Perché se il destino di chiunque è morire bisogna cercare di rendere l’attesa un percorso piacevole, sfruttare quel poco che si ha nella maniera migliore, allontanare i guai, tenersi vicine le cose belle quando le si incontra, imparare e crescere e affastellare ricordi come fotografie su una parete, una addosso all’altra, una migliore dell’altra, tanto da spendere il proprio ozio a non saper decidere quale riguardare prima.
Ma se ogni passo verso l’inevitabile traguardo è in sottrazione, se quando guardi la tua parete la trovi spoglia e ogni foto che riprendi in mano, per ingiallita che sia, è migliore di quello che le sta di fronte, se la cosa più bella che hai è un letto dove spegnere la luce e il dolore ogni sera un po’ prima, se non trovi niente, non vedi niente, non senti di avere niente per cui andare avanti, allora non è più vita, è stare in coda ad aspettare il tuo turno per restituire questa roba che ti hanno prestato, e che non sei mai stato capace di far funzionare.
E allora meglio prima che poi. Meglio subito.

In casa avevo coltelli in quantità, prese elettriche, finestre abbastanza alte, corde.. Ero sicuro che il materiale non mi sarebbe mancato..
Ma come è meglio uccidersi?

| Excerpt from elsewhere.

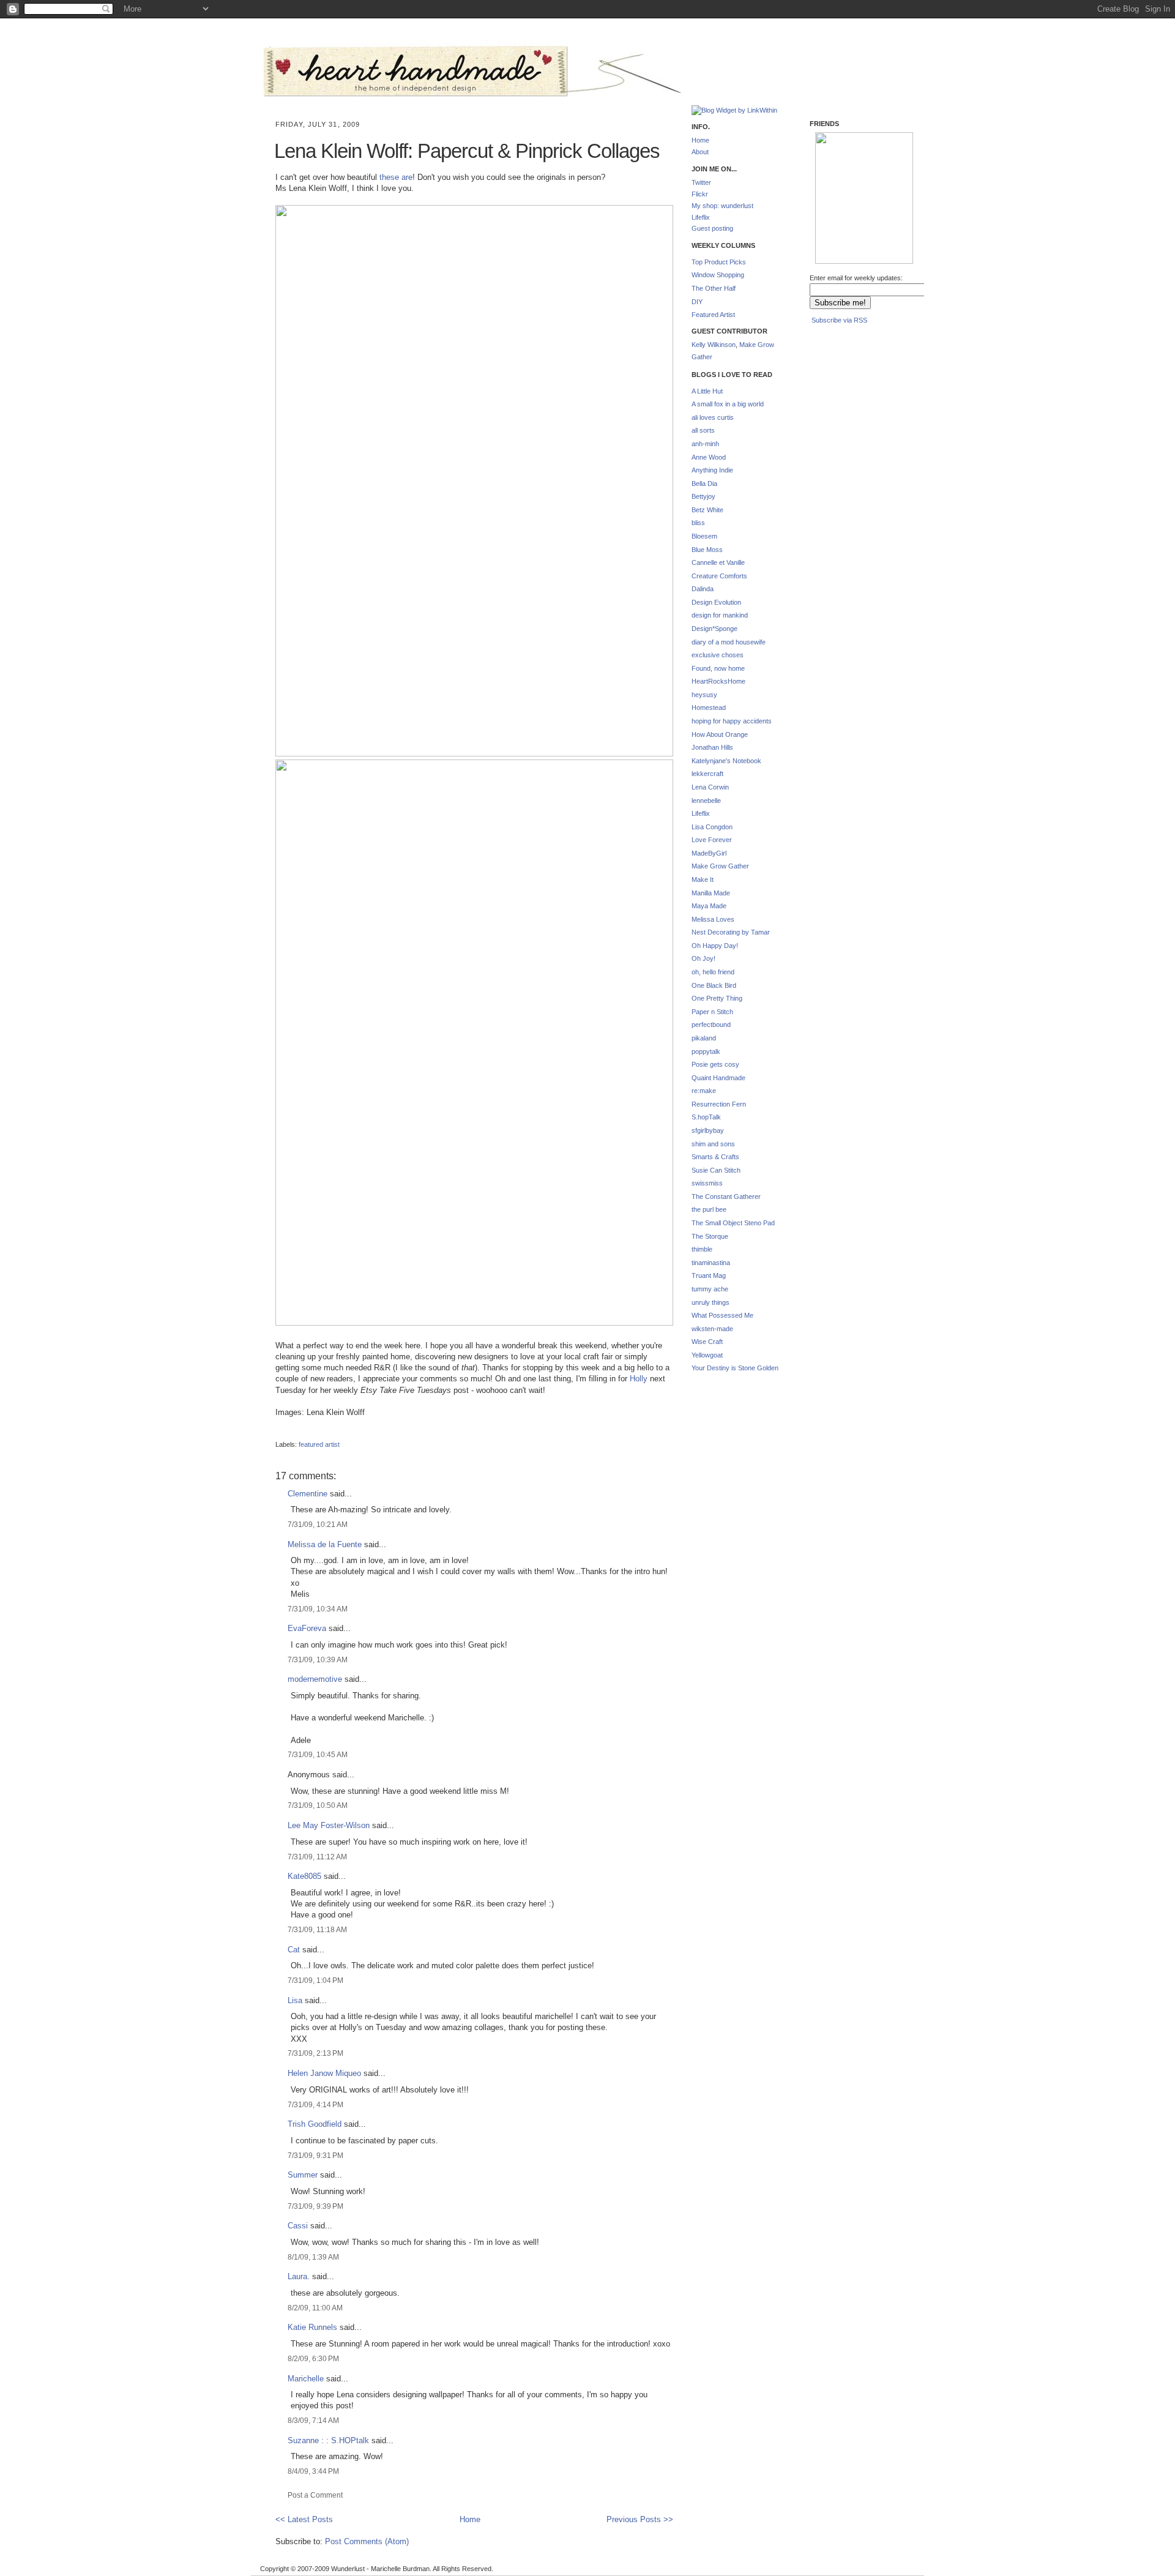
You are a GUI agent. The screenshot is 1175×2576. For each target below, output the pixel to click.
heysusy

Perché questa cosa va pianificata, non è un gesto che si può improvvisare. Se poi non funziona rischi di ritrovarti disabile, in una condizione peggiore di quella di prima, e senza alcuna possibilità di porvi rimedio. Allora sì che diventa davvero aspettare di andarsene.
No, dovevo farlo per bene.
Il dolore non mi spaventava, ma avevo capito che mi faceva sentire meglio, e non c’è come sentirsi meglio appena prima di ammazzarsi per vanificare il gesto. Avrei dovuto trovare un modo indolore di togliermi di mezzo.
I sonniferi mi sembravano una soluzione perfetta: te ne cali trenta quaranta pastiglie, ti viene sonno, non ti svegli più. Pulita, sicura, senza sangue che fa brutto da trovare e se uno volesse riciclare il mobilio avrebbe dei problemi.
In casa non avevo sonniferi, come ho detto le mie droghe sono tutte endogene, e nessuna farmacia me le avrebbe vendute senza la ricetta. Avrei dovuto consultare un medico.

Fu così che mi decisi a farmi seguire da uno psicanalista.